Monday, December 20, 2010

Hegel and Gramsci: a brief comment

         It's been a while since I've posted something up here, primarily because of grading, but I've also been trying to finish up a chapter for the dissertation without a great deal of success.  Within that process, I've begun to read Hegel's Phenomenology of Spirit.  I've managed to avoid reading Hegel throughout my undergrad years, as well as my years in grad school, but a couple comments my by Gopal Balakrishnan as well as the recent seminar I took on politics after expectation made me rethink that.  I've only gotten through part of the preface at this point, and its been a mixed bag.  There are moments in the text that remind me why I have been avoiding Hegel for so long, moments that I don't grasp, but there are also moments that are quite interesting.  Section 31 of the Preface is a good example of the interesting moments in the text.  It develops an approach to critical thought that Balakrishnan saw as crucial to Hegel's relationship to Marx, as well as a method of thinking that I had unknowingly adopted from Hegel's work through the work of Marx and, perhaps more directly, Gramsci.  Hegel makes the following assertion within that section.  
       "Quite generally, the familiar, just because it is familiar, is not cognitively understood. The commonest way in which we deceive either ourselves or others about understanding is by assuming something as familiar, and accepting it on that account; with all its pros and cons, such knowing never gets anywhere, and it knows knot why. Subject and object, God, Nature, Understanding, sensibility, and so on, are uncritically taken for granted as familiar, established as valid, and made into fixed points for starting and stopping. While these remain unmoved, the knowing activity goes back and forth between them, thus moving only on the surface. Apprehending and testing likewise consist in seeing whether everybody's impressions of the matter coincides with what is asserted about these fixed points, whether its seems that way to him or not." (Hegel, 18)
     Hegel offers a critique of a mode of thinking that Gramsci would later call 'common sense.'  For Hegel, this mode of thinking is dependent on 'familiarity.'  'Familiarity' allows for the thinker to take the categories of knowledge that produces that sense of familiarity for granted.  The thinker no longer considers the possible problems that might be involved in taking such a category for granted.  Through that absence of a process, thought becomes static, refusing to engage substantively with the causal structures of what is being analyzed.  To engage with those causal structures would demand that the thinker recognize the dynamic qualities of the dialectical process, to recognize that once valid categories of knowledge could have potentially been expelled by the spirit in such a process.  Instead, this mode of thought depends on oscillating between cliches of the familiar, producing a coercive form of consensus about the phenomenon analyzed, whether or not it actually makes sense to those who consent.  It can then lead one on a path to self-delusion, to a lack of critical engagement with the reality of the phenomenon in front of the observer or observers.

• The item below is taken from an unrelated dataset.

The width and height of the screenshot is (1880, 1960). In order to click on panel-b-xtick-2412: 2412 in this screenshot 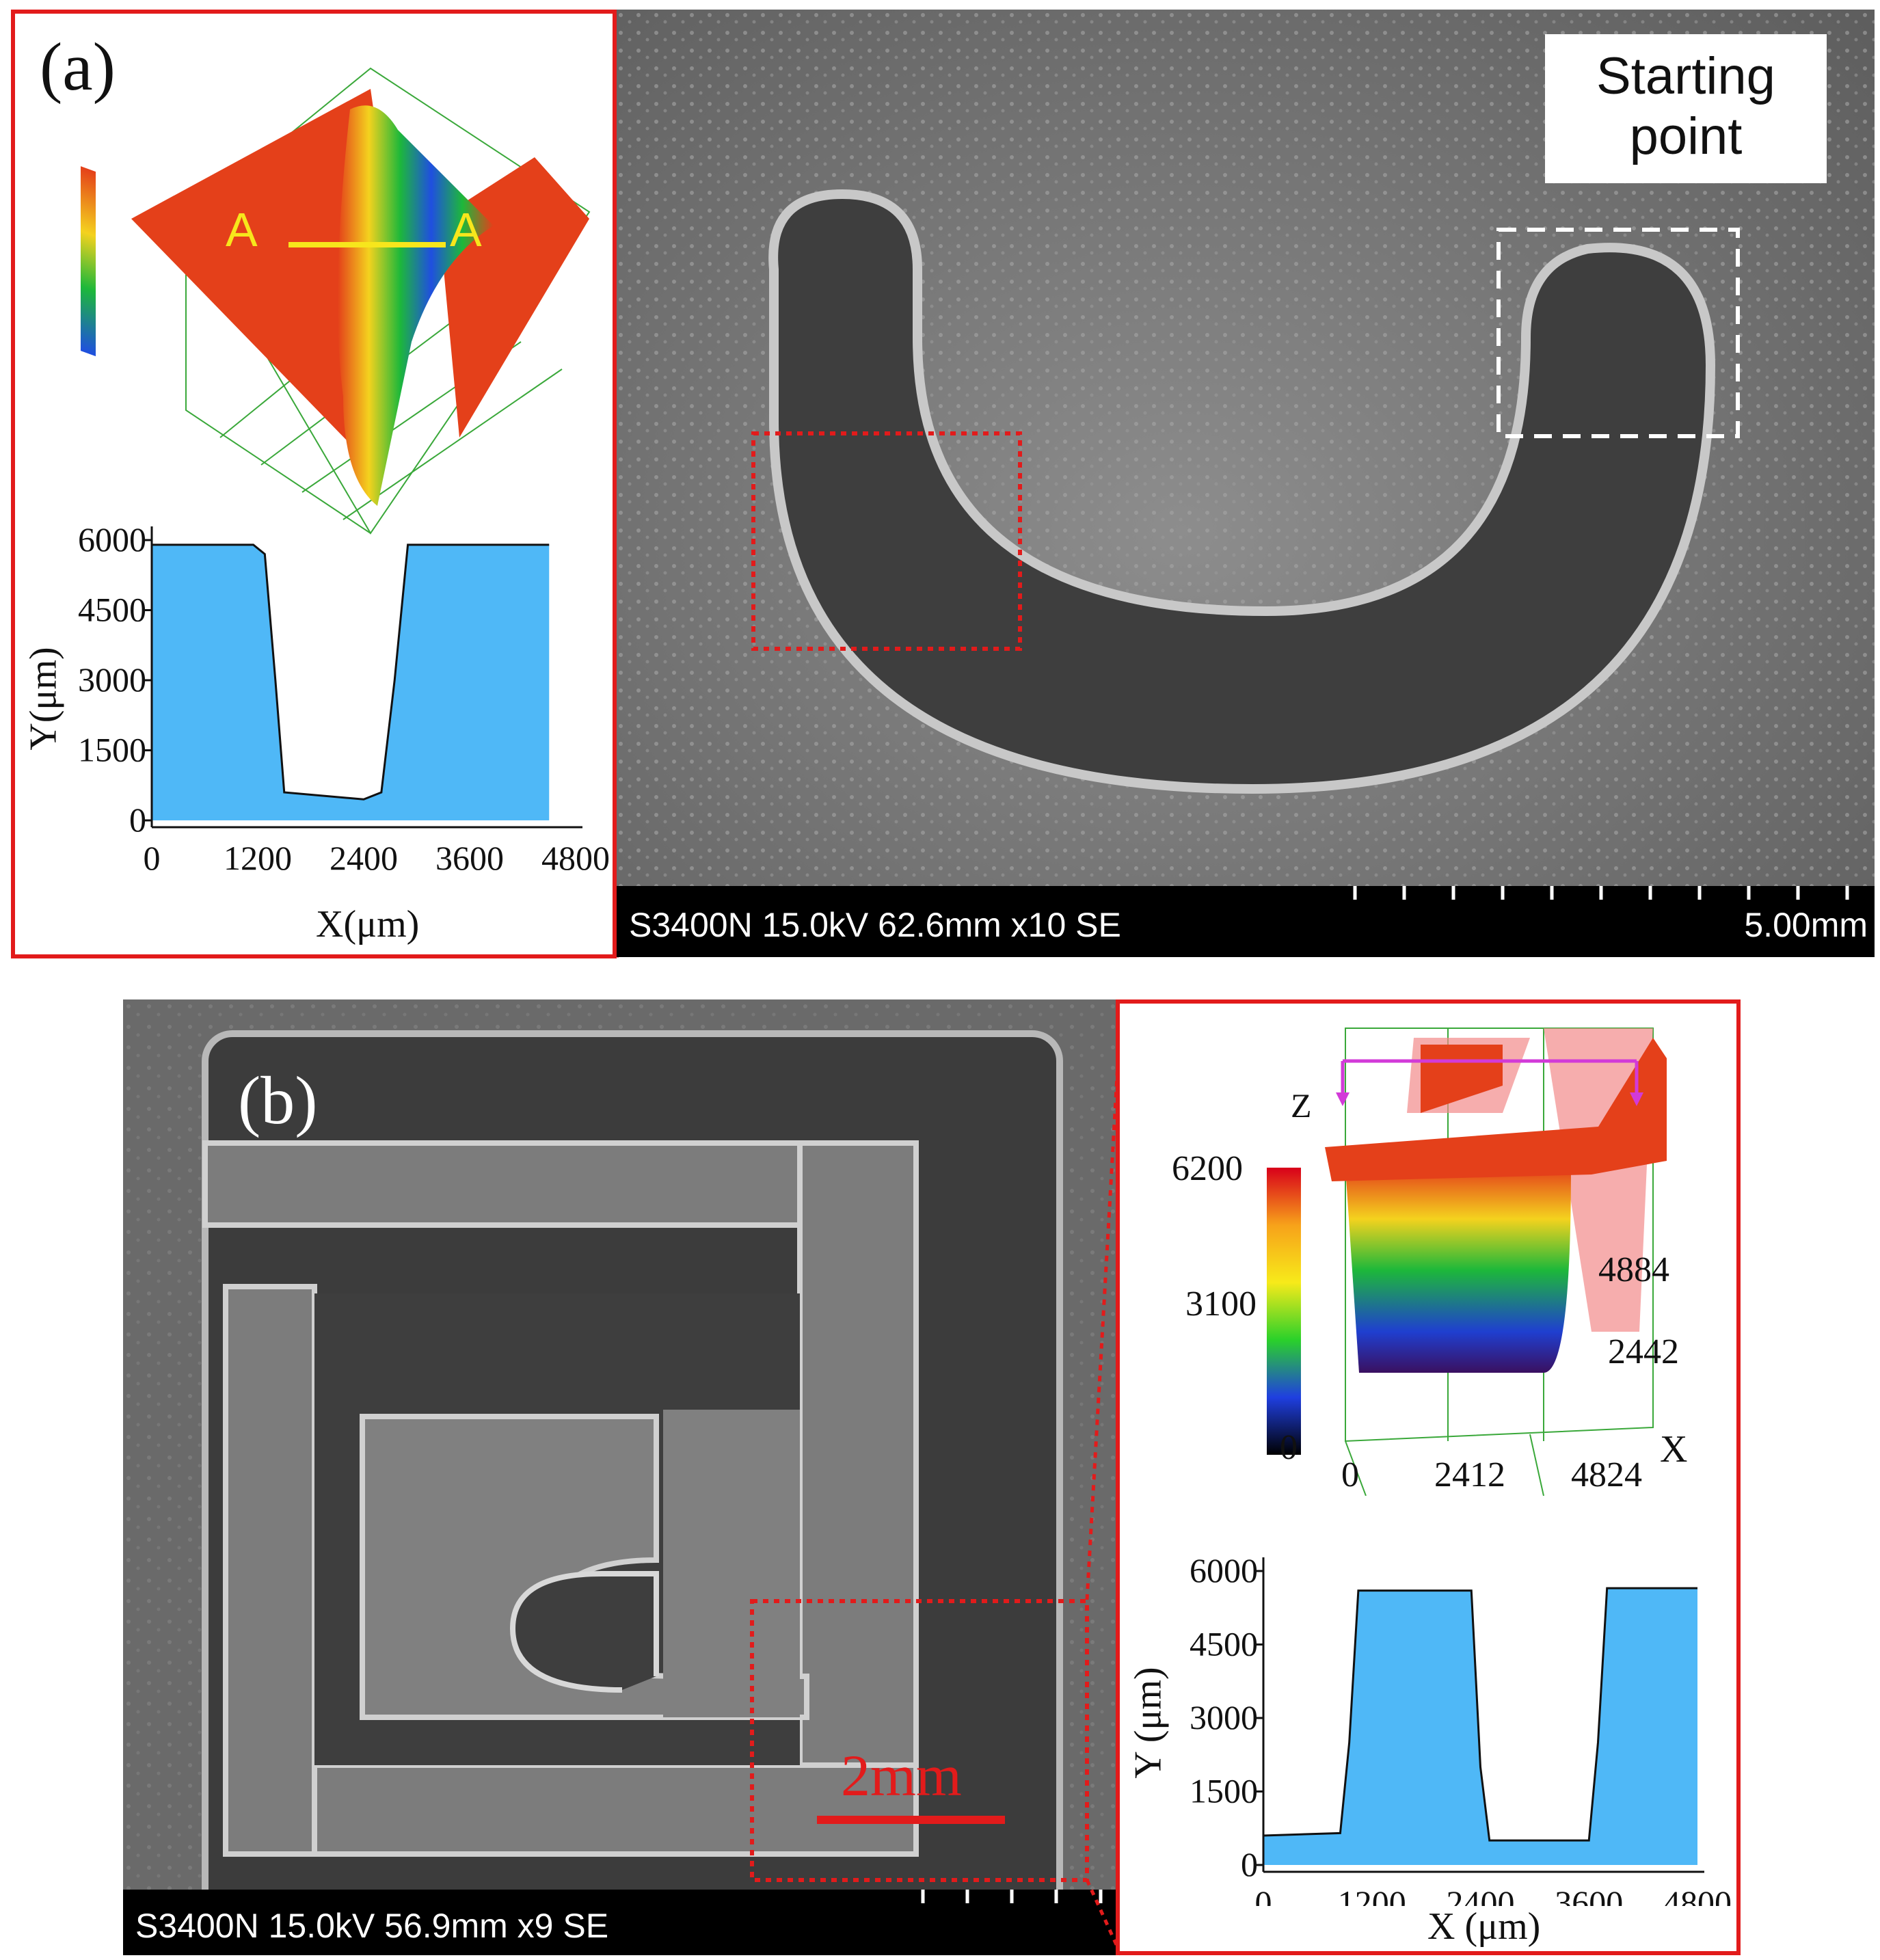, I will do `click(1470, 1474)`.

     Gramsci pushes this mode of thought farther with his notion of 'common sense.'  Gramsci sees the embrace of these familiar cliches, these static categories of knowledge within political terms.  Instead of operating within the categories of depth and shallowness that Hegel engages with in the following passage, Gramsci insists on seeing these forms of thought as ways of establishing consent for forms of domination within political systems, ways of producing consent for an established order.  Challenging such modes of thought is intimately linked with the process of challenging the logic of a particular political system as such.  Additionally for Gramsci, common sense indicates a 'spontaneous philosophy' that is created not only by experts, but by 'everybody.'  Therefore, forms of common sense simultaneously constitute a sort of voluntary servitude, but it also shows that forms of domination are, to some extent, based on the active consent of social forces, primarily through the often unconscious acceptance of specific categories of thought.  Therefore revolutionary practice is dependent on shifts in epistemology.  He states it in the following manner.
     "In other words, is it better to take part in a conception of the world mechanically imposed by the external environment, i.e. by one of the many social groups in which everyone is automatically involved from the moment of his entry into the conscious would (and this can be one's village or province; it can have its origins in the parish and the 'intellectual activity' of the local priest or aging patriarch whose wisdom is law, or the minor intellectual soured by his own stupidity and inability to act)?  Or, on the other hand, is it better to work out consciously and critically one's own conception of the world and thus, in connection with the labors of one's own brain, choose one's sphere of activity, take an active part in the creation of the history of the world, be one's own guide, refusing to accept passively and supinely from the outside the molding of one's personality?"